# 抽出テキスト
>>>

No.45 平成19年5月 発行

規範意識を育てる

野口 克海
園田学園中学校・高等学校校長
園田学園女子大学 教授

●見つからなければいい

本校はずっと以前から、学校に携帯電話を持ってくることを禁止している。どうしても必要な人は、事情を申し出て、朝の学級朝礼で担任に渡し、終礼時に返してもらう形で許可するシステムになっている。
 しかし、これが守られていない。ここ数年で携帯電話は中学・高校生のほとんどが持っている時代になった。どうしても必要な事情のある人だけが持っている時代ではなくなった。携帯を持つのが当たり前になった。当たり前だから特別な事情を申し出る生徒も減少した。
 学校のきまりは変わっていない。「携帯電話を持ってくることは禁止」のままである。そして、多くの生徒は当たり前のように携帯電話を持ってきている。かろうじて、「先生の目につくところでは携帯電話をさわらない」ということだけは守られている。
 先生たちも、携帯電話をさわっている生徒を目にしないから何も言わない。
「見つからなければいい」「バレなければいい」ということが暗黙の了解事項になっている。
私はこれが我慢できない。

●規範意識を低下させているのは誰だ?

先月の職員会議で提案をした。
 「今、子どもたちの規範意識が低下していることが問題となっています。やっていいことと、よくないことの区別がつかなかったり、平気できまりを守らなかったり、見つからなかったらいいという風潮が広がっていると言われています。」
 「その最たるものが“いじめ”です。」
 「陰湿ないじめも、先生たちの目につかないところで行われます。この規範意識を低下させるような指導を、私たち本校の教員はしていませんか?」
 「例えば携帯電話です。学校に持ってきてはいけないと決めているのに、現実は生徒たちが持ってきています。実態は見つからなければいい、バレなければいいという指導になっていませんか?生徒たちの生活の実態をよく見つめ直し、本当に携帯電話を禁止すべきだというのなら無断で持ってきている生徒の携帯電話を取り上げるべきです。もう携帯電話は必需品の時代で、家族や友人といつでも連絡を取り合うために必要である、というのなら、生徒会でこの問題をとりあげて、学習のさまたげやトラブルにまき込まれない正しい使い方を討論させて、持ってくることを許可すればいい。」

<<<

# 課題 1
抽出テキストをもとに、次の問いに答えること。
(a) 携帯電話がどうしても必要な生徒は、朝の学級朝礼で誰に渡すことになっているか。
(b) 先月の職員会議での提案で、規範意識の低下の「最たるもの」とされているのは何か。
(c) 野口克海は園田学園女子大学でどのような職にあるか。
# 課題 2
抽出テキストのうち、「先月の職員会議で提案をした。」から「校の教員はしていませんか?」」までの部分を、一字も変えずに書き写すこと。
抽出テキストだけを根拠にすること。

# データ記録
>>>

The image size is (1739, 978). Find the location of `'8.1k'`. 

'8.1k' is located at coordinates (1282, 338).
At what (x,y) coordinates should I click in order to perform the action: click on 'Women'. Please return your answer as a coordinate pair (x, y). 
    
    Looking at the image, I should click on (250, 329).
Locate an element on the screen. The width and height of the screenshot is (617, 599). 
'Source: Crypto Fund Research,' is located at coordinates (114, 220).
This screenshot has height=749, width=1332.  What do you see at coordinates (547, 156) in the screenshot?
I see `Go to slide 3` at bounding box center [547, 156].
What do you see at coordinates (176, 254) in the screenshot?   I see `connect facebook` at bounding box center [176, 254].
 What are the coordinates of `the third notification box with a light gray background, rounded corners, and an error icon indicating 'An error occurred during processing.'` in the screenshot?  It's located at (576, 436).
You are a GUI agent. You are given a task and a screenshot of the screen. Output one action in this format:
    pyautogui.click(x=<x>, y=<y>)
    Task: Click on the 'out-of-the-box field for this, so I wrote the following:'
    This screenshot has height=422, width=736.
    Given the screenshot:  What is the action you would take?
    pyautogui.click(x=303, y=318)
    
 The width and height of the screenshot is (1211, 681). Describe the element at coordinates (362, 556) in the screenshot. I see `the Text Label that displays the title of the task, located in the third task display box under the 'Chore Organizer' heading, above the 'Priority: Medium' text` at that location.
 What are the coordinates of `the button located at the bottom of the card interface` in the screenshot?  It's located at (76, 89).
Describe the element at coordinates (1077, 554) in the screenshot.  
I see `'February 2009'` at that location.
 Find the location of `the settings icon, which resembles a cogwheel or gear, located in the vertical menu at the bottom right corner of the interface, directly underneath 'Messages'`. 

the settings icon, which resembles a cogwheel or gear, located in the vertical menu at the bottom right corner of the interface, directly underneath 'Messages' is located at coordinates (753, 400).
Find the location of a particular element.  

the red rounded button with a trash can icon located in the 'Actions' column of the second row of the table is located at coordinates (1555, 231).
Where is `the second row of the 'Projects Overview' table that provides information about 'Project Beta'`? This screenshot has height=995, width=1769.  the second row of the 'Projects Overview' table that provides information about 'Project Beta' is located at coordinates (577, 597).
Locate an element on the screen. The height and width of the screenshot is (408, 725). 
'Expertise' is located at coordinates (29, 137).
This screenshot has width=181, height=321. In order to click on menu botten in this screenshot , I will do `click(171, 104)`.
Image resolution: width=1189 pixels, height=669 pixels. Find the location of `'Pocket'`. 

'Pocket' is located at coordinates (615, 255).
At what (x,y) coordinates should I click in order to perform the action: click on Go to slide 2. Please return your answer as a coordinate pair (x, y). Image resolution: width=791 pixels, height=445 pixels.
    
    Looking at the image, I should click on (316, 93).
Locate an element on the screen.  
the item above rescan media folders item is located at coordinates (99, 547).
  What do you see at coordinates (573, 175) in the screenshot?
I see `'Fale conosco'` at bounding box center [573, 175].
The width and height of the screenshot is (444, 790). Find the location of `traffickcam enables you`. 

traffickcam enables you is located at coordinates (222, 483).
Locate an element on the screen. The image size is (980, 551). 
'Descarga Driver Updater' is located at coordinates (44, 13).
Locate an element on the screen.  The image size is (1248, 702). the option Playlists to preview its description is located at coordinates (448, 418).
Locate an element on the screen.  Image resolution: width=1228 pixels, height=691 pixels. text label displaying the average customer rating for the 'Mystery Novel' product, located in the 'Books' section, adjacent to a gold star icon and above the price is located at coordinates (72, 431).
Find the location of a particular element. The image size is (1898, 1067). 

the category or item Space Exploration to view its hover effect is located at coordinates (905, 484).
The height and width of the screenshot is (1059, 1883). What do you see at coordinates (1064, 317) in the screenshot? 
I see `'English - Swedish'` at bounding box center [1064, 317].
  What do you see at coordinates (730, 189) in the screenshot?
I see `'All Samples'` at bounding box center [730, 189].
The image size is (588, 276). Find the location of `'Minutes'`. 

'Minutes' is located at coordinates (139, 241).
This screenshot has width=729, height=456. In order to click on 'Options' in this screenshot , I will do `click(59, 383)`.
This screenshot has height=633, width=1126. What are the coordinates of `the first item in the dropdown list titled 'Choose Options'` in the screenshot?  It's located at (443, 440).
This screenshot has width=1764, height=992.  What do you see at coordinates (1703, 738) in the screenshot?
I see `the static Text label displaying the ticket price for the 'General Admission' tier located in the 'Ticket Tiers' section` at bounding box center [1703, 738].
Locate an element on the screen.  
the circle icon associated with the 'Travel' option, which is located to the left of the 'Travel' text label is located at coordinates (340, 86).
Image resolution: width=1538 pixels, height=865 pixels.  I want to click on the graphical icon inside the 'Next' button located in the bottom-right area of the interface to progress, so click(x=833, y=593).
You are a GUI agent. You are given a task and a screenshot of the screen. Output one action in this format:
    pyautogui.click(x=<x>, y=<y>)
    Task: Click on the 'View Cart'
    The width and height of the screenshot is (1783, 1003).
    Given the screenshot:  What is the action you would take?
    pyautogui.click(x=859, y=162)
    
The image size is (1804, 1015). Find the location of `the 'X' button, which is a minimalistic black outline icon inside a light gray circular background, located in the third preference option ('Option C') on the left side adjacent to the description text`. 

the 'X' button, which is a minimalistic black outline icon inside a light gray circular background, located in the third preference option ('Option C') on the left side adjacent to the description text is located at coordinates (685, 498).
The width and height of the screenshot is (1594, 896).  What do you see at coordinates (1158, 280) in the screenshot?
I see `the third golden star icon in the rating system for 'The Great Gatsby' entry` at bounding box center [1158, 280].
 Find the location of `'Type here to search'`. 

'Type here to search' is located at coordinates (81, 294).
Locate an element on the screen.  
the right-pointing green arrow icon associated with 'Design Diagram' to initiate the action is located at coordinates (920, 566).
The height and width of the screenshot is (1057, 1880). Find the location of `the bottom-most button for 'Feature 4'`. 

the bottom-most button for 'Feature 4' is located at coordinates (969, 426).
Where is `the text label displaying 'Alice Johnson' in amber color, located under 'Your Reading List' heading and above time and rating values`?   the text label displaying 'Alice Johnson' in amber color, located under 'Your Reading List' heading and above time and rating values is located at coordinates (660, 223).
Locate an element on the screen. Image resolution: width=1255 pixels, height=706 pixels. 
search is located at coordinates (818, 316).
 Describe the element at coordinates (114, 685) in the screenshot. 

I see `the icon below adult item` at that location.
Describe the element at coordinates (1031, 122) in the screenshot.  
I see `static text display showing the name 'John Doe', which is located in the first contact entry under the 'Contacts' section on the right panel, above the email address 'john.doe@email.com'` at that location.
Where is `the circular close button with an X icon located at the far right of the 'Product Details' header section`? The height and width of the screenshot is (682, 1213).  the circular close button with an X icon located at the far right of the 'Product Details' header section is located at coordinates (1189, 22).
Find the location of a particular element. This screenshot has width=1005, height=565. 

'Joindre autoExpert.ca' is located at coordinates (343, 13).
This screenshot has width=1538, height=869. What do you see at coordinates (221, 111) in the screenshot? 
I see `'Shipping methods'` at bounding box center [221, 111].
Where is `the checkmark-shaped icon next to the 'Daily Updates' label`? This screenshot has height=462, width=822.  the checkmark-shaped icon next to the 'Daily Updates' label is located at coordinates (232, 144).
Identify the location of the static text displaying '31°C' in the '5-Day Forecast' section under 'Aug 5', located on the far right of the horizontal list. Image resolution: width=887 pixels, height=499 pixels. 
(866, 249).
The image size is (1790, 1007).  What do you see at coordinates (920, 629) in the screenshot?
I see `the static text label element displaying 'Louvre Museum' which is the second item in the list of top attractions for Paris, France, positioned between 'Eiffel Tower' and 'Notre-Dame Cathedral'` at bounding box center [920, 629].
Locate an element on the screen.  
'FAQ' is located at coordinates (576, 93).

<<<

# 解答 1
(a) 担任
(b) いじめ
(c) 教授

# 解答 2
先月の職員会議で提案をした。
 「今、子どもたちの規範意識が低下していることが問題となっています。やっていいことと、よくないことの区別がつかなかったり、平気できまりを守らなかったり、見つからなかったらいいという風潮が広がっていると言われています。」
 「その最たるものが“いじめ”です。」
 「陰湿ないじめも、先生たちの目につかないところで行われます。この規範意識を低下させるような指導を、私たち本校の教員はしていませんか?」